● WORK ORDER:
Report back each line of the data that contains the word "computer".

• • • •

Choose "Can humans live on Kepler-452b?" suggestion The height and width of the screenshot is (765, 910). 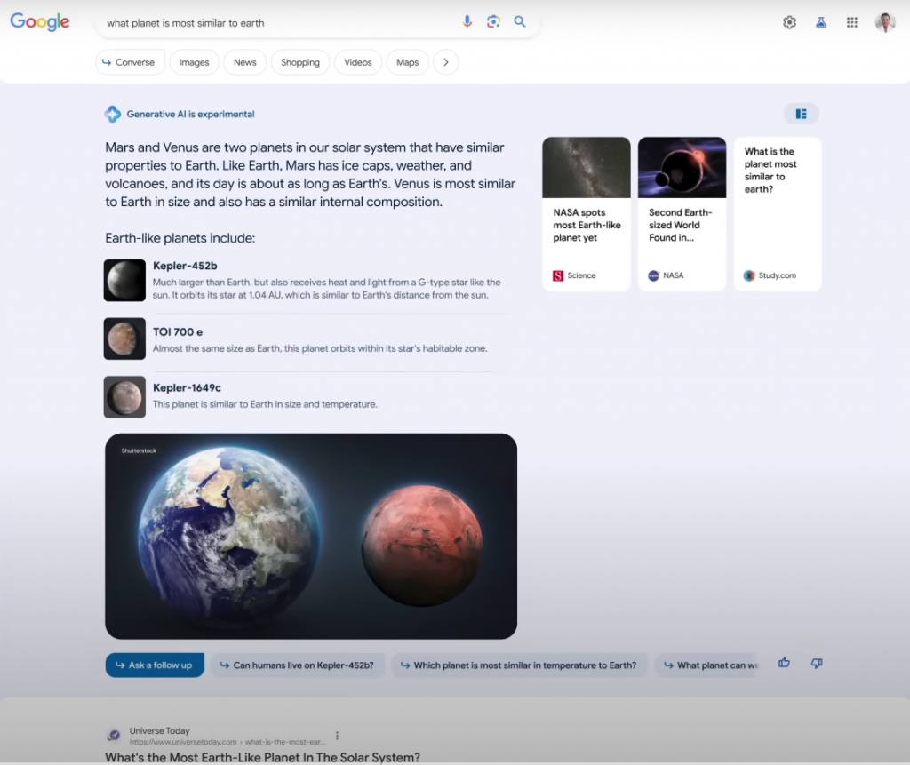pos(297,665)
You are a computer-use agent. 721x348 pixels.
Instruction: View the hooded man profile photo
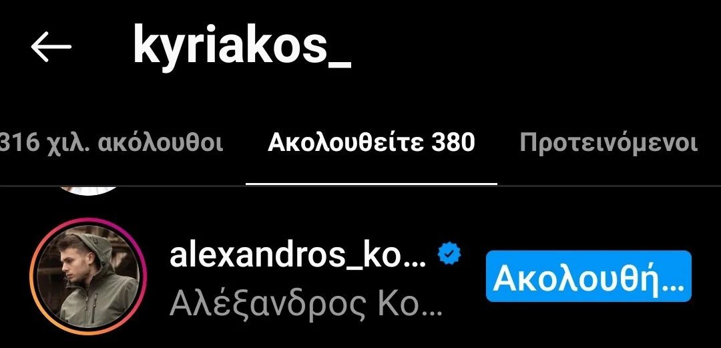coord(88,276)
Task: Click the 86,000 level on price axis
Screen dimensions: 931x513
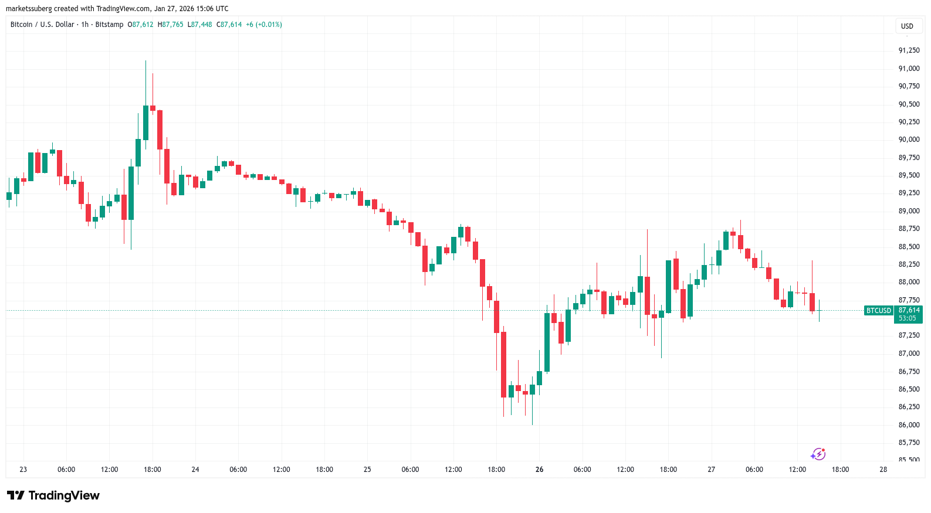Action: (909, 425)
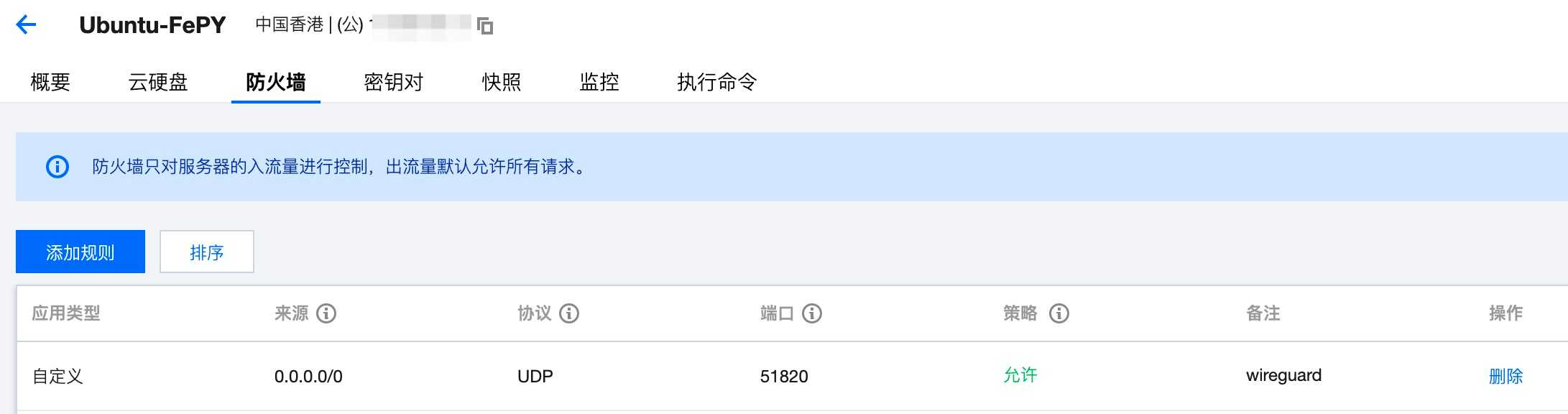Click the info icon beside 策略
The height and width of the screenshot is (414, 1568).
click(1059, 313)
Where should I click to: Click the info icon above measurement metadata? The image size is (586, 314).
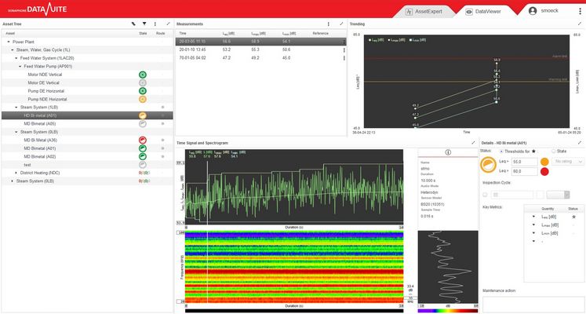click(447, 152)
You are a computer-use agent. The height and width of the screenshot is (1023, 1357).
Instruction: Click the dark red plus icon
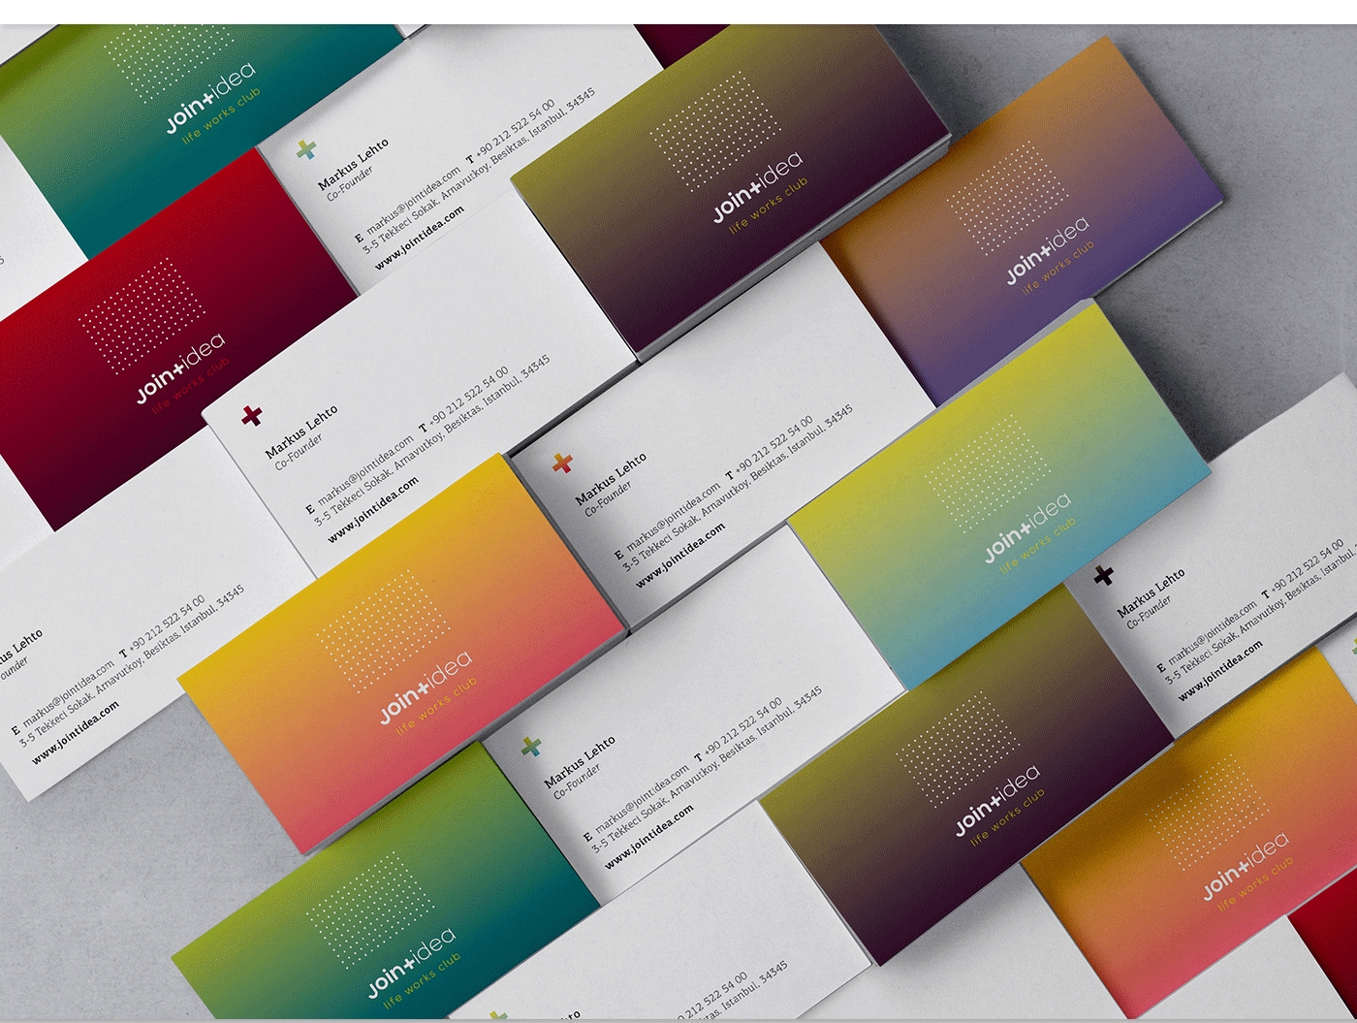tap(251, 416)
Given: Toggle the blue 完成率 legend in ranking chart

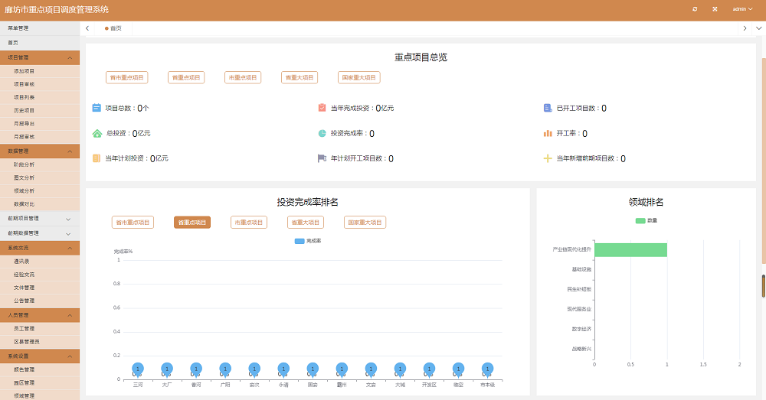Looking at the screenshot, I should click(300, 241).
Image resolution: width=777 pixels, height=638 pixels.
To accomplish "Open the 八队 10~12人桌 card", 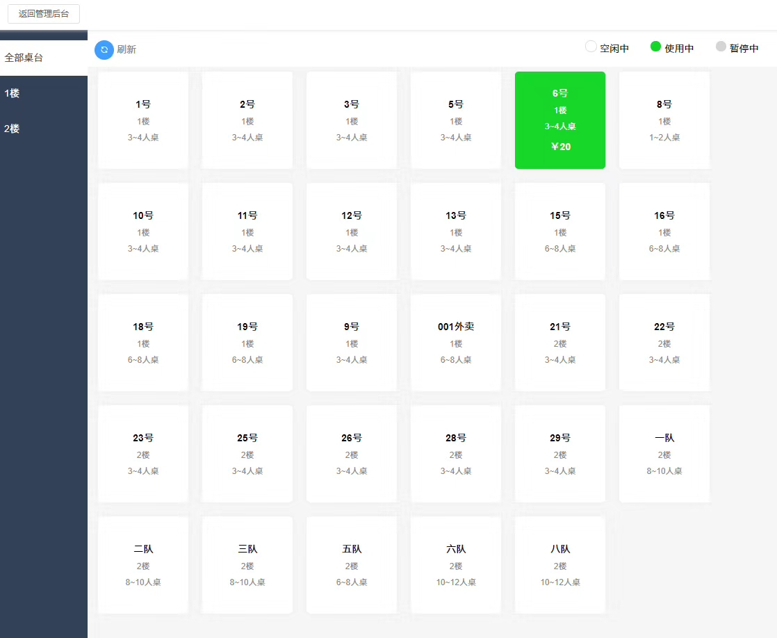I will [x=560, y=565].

• • • •

● EXPECTED ANSWER:
You are a computer-use agent. 721x348 pixels.
You are a computer-use agent. The height and width of the screenshot is (1023, 1357).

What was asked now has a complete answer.